▶ _What the task asks_: With the line that contains "You are a GUI" as the final line, return every line from the start of the data below exactly.

▶ _Available data_:
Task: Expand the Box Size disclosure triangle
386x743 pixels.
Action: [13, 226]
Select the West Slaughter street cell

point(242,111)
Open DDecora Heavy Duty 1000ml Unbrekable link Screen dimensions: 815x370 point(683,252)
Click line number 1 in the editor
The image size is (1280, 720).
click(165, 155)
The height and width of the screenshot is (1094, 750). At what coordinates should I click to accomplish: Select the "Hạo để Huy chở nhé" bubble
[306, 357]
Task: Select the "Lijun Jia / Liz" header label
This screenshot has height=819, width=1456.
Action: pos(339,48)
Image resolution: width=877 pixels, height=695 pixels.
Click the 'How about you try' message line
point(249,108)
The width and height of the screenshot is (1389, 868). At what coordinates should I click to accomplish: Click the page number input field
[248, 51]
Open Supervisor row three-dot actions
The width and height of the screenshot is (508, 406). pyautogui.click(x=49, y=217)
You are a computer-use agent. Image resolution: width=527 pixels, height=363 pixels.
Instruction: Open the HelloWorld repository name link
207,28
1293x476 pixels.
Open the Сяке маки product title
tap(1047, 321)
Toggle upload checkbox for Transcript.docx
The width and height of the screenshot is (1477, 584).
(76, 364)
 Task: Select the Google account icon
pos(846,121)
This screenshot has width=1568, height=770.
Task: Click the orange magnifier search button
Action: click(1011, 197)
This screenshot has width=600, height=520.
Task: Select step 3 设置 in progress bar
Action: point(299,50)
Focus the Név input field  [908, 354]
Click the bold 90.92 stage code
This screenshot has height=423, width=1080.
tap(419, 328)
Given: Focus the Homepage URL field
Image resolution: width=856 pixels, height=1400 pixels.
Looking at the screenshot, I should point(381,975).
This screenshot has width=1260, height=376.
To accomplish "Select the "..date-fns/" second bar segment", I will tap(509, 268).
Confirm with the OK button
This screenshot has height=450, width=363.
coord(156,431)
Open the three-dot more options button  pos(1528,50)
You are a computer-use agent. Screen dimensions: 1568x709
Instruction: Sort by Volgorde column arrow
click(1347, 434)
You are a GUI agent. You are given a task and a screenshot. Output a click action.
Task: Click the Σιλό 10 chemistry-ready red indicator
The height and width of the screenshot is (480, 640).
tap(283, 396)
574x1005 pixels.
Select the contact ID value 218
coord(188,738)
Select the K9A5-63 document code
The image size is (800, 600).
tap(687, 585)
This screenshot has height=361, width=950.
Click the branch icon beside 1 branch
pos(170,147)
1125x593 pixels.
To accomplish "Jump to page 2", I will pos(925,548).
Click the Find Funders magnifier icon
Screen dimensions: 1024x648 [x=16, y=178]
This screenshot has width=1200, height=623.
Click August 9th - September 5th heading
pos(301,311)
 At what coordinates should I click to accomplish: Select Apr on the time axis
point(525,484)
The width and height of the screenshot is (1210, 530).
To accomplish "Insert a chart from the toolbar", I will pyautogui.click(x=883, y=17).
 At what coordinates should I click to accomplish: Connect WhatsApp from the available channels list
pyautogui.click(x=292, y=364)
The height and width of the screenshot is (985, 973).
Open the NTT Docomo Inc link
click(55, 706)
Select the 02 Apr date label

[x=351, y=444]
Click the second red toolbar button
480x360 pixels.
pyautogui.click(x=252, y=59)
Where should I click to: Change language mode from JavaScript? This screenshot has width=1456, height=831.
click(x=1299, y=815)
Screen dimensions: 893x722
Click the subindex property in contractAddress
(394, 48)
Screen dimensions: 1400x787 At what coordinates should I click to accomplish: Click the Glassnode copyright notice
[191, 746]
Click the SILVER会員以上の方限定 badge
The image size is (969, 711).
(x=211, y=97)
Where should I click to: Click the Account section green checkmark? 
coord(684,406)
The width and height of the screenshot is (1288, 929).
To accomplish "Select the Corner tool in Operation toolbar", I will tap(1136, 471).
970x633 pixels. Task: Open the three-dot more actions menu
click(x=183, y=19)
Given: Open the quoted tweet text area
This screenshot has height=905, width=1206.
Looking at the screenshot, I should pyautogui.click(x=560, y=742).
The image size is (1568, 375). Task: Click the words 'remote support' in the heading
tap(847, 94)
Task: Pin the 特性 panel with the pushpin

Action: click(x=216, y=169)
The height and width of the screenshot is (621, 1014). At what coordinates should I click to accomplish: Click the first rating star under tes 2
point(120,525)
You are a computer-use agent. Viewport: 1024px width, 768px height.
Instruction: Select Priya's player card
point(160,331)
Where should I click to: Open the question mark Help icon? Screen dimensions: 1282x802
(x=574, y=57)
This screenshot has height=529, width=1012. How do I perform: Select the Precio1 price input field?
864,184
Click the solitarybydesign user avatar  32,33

▶ _Finished exercise_:
Task: Expand the Box Size disclosure triangle
386x743 pixels.
Action: [13, 226]
Select the West Slaughter street cell

point(242,111)
Open DDecora Heavy Duty 1000ml Unbrekable link Screen dimensions: 815x370 point(683,252)
Click line number 1 in the editor
The image size is (1280, 720).
click(165, 155)
The height and width of the screenshot is (1094, 750). At what coordinates should I click to accomplish: Select the "Hạo để Huy chở nhé" bubble
[306, 357]
Task: Select the "Lijun Jia / Liz" header label
This screenshot has height=819, width=1456.
Action: pos(339,48)
Image resolution: width=877 pixels, height=695 pixels.
Click the 'How about you try' message line
point(249,108)
The width and height of the screenshot is (1389, 868). At what coordinates should I click to accomplish: Click the page number input field
[248, 51]
Open Supervisor row three-dot actions
The width and height of the screenshot is (508, 406). pyautogui.click(x=49, y=217)
You are a computer-use agent. Image resolution: width=527 pixels, height=363 pixels.
Instruction: Open the HelloWorld repository name link
207,28
1293x476 pixels.
Open the Сяке маки product title
tap(1047, 321)
Toggle upload checkbox for Transcript.docx
The width and height of the screenshot is (1477, 584).
(76, 364)
 Task: Select the Google account icon
pos(846,121)
This screenshot has width=1568, height=770.
Task: Click the orange magnifier search button
Action: click(1011, 197)
This screenshot has width=600, height=520.
Task: Select step 3 设置 in progress bar
Action: point(299,50)
Focus the Név input field  [908, 354]
Click the bold 90.92 stage code
This screenshot has height=423, width=1080.
tap(419, 328)
Given: Focus the Homepage URL field
Image resolution: width=856 pixels, height=1400 pixels.
Looking at the screenshot, I should point(381,975).
This screenshot has width=1260, height=376.
To accomplish "Select the "..date-fns/" second bar segment", I will tap(509, 268).
Confirm with the OK button
This screenshot has height=450, width=363.
coord(156,431)
Open the three-dot more options button  pos(1528,50)
You are a computer-use agent. Screen dimensions: 1568x709
Instruction: Sort by Volgorde column arrow
click(1347, 434)
You are a GUI agent. You are given a task and a screenshot. Output a click action.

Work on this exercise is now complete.